The demo with 10,000 rows is now really slow:
Passing a hook as a prop - this is fast
So, how can we avoid passing in all the data? The <Table> component still needs access to the data after all. Well, we can pass a "data accessor function" instead of the actual data, since such a function will not change when the data changes. And we need to make this data accessor function a custom React hook for two reasons:
- The data accessor needs access to app state (via
useSelector) which only a hook can do. - Only a hook is reactive, in the sense that it will trigger a re-render when it returns changed data.
Using the hook-based <Table> component will look like this:
function ProductTable() {
const stock = useSelector((state) => state.stock);
const ids = Object.keys(stock);
function useRow(id) {
return useSelector((state) => state.stock[id]);
}
const columns = [...]; // same as above
return (
<Table rowIds={ids} useRow={useRow} columns={columns} />
);
}Note how the hook follows the required naming convention: useRow which makes React treat it like a custom hook, allowing it to call useSelector. Let's see how this hook is then invoked inside the <TableRow> component.

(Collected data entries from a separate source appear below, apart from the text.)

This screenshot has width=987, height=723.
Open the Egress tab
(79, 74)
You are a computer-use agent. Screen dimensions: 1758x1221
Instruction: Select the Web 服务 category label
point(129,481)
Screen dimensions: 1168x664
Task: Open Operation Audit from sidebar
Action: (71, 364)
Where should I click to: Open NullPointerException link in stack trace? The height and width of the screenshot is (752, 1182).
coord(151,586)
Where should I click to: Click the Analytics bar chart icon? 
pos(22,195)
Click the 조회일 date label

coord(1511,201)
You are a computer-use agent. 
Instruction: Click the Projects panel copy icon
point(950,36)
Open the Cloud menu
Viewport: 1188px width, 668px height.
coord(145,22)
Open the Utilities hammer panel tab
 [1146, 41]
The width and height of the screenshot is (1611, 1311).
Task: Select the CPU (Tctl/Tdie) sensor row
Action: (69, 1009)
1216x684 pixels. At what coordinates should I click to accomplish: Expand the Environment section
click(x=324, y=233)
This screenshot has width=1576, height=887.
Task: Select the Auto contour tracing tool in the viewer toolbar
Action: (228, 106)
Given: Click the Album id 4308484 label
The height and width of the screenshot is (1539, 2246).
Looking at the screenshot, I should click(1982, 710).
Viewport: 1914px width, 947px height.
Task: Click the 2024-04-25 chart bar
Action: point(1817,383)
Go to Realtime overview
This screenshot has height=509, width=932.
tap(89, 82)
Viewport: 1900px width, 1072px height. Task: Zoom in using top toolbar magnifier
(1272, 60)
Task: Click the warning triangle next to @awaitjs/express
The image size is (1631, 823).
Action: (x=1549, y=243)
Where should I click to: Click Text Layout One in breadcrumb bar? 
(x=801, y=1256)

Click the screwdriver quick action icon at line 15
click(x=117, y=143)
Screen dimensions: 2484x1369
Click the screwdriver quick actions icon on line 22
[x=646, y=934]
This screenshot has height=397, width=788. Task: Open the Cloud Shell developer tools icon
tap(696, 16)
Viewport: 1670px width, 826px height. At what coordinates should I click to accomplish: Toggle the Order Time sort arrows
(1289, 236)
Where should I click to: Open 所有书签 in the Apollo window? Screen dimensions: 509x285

function Table({ rowIds, useRow, columns }) {
return (
<table>
<tbody>
{rowIds.map((rowId) => (
<TableRow key={rowId} rowId={rowId} useRow={useRow} columns={columns} />
))}
</tbody>
</table>
);
}
function TableRow({ rowId, useRow, columns }) {
const row = useRow(rowId);
return (
<tr key={row.id}>
{columns.map((column) => {
const { Cell, name } = column;
return (
<td key={name}>
<Cell row={row} />
</td>
);
})}
</tr>
);
}Note how the useRow hook can be invoked just like any other hook with all the benefits of hooks being preserved.
And now, this <Table> scales nicely to 1000s of rows, because only the single <TableRow> instance with changed data gets re-rendered, triggered by useRow returning the new row object.
The demo with 10,000 rows is now nice and fast:
Is this even allowed?
Passing hooks as props does not appear to be a very common design pattern. However, this use of hooks follow the Rules of hooks as layed out by the React team, specifically:
useRowis only called at the top level of the function componentTableRow.useRowis not called inside any condition or loop.useRowis not called after a conditional return statement.useRowis not called from an event handler.useRowis not called from a class component.useRowis not called from inside a function passed touseMemo,useReduceroruseEffect.
How can we test re-rendering performance?
When implementing re-usable components for potential large data sets, like our <Table>, it is important to also test the scalability of the component. We can verify the re-rendering performance by adding a trace call inside TableRow, like this:
function TableRow({ rowId, useRow, columns }) {
countTrace();
// ... as before
}In production we make sure that countTrace is just defined as an empty function. During testing we will actually collect the counts. We can then write a test that verifies the re-rendering performance like this:
describe("ProductTable", () => {
it('will re-render just that single row when it is changed', async () => {
render(<Provider store={store}><ProductTable /></Provider>);
const button = await screen.findByLabelText("Recycled Soft Pants quantity");
expect(button).toHaveTextContent("0");
expect(getTraceCount()).toEqual(10); // Initially, all rows are rendered
resetTraceCount();
fireEvent.click(button);
await waitFor(() => {
expect(screen.getByLabelText("Recycled Soft Pants quantity")).toHaveTextContent("1");
});
expect(getTraceCount()).toEqual(1); // Only this single row is rendered
});
});You can find the full test in the linked repo.
Conclusion
I have used this technique on a couple of different projects in production over the past few years. With the information provided here, I hope that you can now easily try it out yourself for your next large-data reusable component!
Interestingly, this technique seems to be yet another example of the general principle in software engineering where many problems can be solved with just another level of indirection.